§ Work required:
Copy out all lines bearing the word "Toggle" from the listing below.

BEGIN

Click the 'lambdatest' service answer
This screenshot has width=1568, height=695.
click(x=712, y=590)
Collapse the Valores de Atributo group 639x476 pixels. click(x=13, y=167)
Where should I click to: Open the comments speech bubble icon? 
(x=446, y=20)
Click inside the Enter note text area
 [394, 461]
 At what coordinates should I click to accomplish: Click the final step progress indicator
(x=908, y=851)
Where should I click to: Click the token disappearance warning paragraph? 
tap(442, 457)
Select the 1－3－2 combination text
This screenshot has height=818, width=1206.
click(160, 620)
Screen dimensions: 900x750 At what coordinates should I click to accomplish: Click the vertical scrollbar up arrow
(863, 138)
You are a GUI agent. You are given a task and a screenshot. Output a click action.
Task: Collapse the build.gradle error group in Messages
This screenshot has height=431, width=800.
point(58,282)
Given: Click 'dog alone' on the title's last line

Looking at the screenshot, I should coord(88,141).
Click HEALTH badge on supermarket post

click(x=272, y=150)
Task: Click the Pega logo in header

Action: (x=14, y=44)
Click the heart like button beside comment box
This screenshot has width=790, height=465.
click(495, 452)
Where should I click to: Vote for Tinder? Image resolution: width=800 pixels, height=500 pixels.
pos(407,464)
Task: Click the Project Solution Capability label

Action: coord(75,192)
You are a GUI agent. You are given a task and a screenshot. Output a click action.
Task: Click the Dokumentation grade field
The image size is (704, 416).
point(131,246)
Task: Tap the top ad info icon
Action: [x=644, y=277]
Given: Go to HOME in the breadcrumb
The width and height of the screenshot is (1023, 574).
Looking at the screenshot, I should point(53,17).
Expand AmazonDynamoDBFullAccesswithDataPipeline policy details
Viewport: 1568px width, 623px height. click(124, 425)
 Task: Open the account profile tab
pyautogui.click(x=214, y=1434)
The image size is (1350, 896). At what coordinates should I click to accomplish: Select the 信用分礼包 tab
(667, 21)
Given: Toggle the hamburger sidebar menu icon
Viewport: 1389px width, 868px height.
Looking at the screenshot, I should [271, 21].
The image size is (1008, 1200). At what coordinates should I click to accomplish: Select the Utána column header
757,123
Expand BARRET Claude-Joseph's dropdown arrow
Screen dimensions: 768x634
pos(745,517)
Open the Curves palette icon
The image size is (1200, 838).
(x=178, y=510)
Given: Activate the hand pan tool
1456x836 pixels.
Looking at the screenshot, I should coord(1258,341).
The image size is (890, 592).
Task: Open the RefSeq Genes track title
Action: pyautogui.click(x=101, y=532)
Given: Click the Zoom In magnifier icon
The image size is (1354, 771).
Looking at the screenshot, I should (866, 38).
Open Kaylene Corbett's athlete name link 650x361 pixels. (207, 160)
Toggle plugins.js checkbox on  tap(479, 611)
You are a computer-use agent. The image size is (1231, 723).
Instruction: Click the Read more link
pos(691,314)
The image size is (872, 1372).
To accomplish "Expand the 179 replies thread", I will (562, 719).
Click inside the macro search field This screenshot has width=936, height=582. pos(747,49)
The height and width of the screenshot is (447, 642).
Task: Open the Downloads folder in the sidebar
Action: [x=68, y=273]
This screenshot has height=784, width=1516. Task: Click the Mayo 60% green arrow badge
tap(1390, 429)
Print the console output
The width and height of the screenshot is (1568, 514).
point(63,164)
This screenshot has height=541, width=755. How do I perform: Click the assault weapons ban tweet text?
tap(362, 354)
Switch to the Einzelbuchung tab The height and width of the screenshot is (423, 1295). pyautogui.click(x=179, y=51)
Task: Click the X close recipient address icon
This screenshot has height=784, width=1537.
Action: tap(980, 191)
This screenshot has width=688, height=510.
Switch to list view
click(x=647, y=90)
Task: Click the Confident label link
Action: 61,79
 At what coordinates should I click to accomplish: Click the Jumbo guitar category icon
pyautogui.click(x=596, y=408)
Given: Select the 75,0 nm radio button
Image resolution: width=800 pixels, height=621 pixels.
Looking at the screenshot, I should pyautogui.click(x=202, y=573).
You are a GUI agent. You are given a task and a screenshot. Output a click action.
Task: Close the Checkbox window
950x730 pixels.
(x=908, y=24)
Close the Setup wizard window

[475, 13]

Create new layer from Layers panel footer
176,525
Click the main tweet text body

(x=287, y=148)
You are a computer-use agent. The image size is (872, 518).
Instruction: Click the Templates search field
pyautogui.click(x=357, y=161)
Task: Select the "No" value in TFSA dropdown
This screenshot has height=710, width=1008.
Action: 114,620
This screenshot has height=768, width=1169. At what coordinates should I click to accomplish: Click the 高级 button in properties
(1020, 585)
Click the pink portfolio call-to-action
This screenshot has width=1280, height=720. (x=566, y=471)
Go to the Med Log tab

END

§ Reply:
Given: Toggle the hamburger sidebar menu icon
Toggle plugins.js checkbox on  tap(479, 611)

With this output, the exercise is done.